About us
Co.Ro. Jewels is a project by Architects Costanza De Cecco and Giulia Giannini.
“Architecture-à-porter”
conveys the meaning and the vision of our work, without compromise.
It’s the choice we make every day, an exploration across all the shades of our character. Translating it into jewellery is a divertissement for us, which we turn into concrete shapes that can be worn in any occasion.
the designers
While strengthening their 20-years long friendship, their shared fascination with jewellery turned into a project that found its ideal harbour in the studio-boutique located in via della Scrofa, a focal point to welcome a wide variety of creative ideas.
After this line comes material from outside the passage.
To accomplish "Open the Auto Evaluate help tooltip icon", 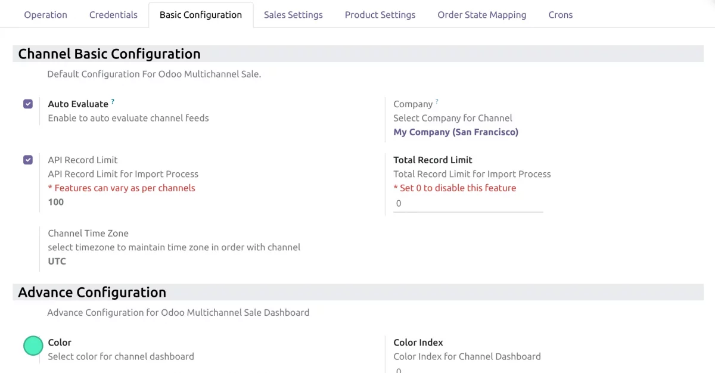I will (x=113, y=102).
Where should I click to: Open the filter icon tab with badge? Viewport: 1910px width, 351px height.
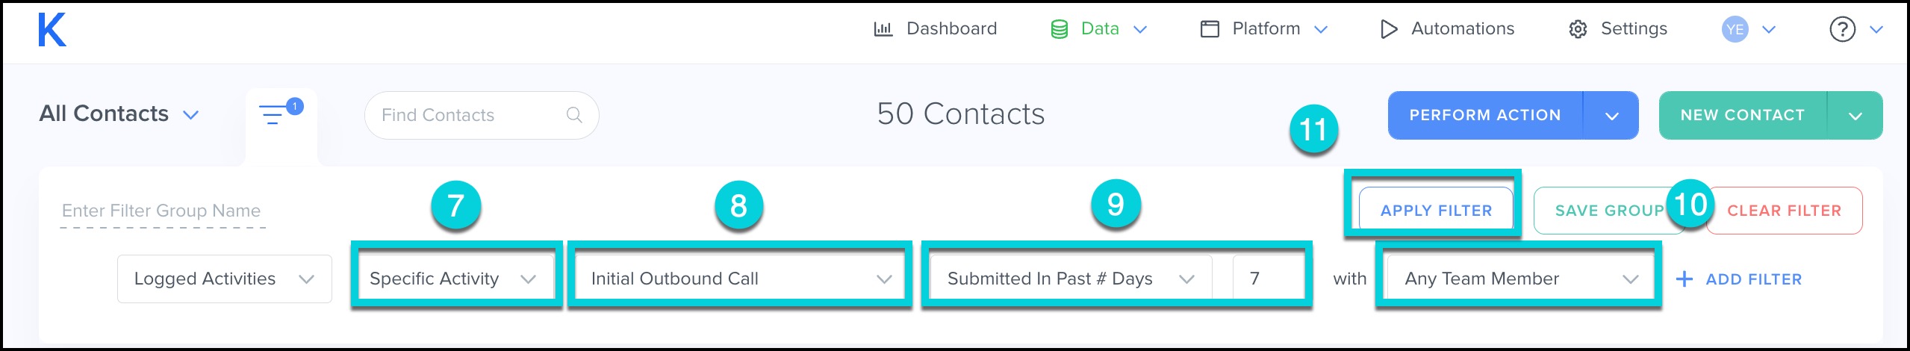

Driven by an eclectic curiosity, their artistic exploration draws on Baroque splendour as much as on Zen minimalism, on sumptuous Venetian views as well as on light-hearted Roman alleys. Close as day and night, as comics and fairy tales, from the multifaceted and breezy harmony between these two designers it couldn’t come to life anything other than tiny design objects exuding vibrant uniqueness.
Their vision
To make the language of architecture speak with the voice of jewellery design.
To give a scaled-down experience of the charm of buildings, perspectives and volumes, enriching it with the memories of the people who are wearing it. Co.Ro. jewellery takes form in this idea of lightness, playing with references and resemblances, jumping across past and future, technology and craftsmanship, monumentality and miniature details. Here images and memories, deep-seated in places and urban textures, connect and thicken for the sake of an aesthetic experience to enjoy everyday.
Their name
The name Co.Ro. recalls and connects two ideas: the craftsmen’s voices and hands that, just like a choir (“Coro” in Italian), move and sync together under the direction of the two designers; the acronym of Collegio Romano, location of the historical Roman high school Ennio Quirino Visconti where their friendship was born.
their work
Each piece of jewellery is an architectural composition: the initial idea goes under a laborious project phase, made of trials and sketches, of bidimensional practice with pencil and paper and 3D implementation of wax micro-sculptures through digital printing and handshaping.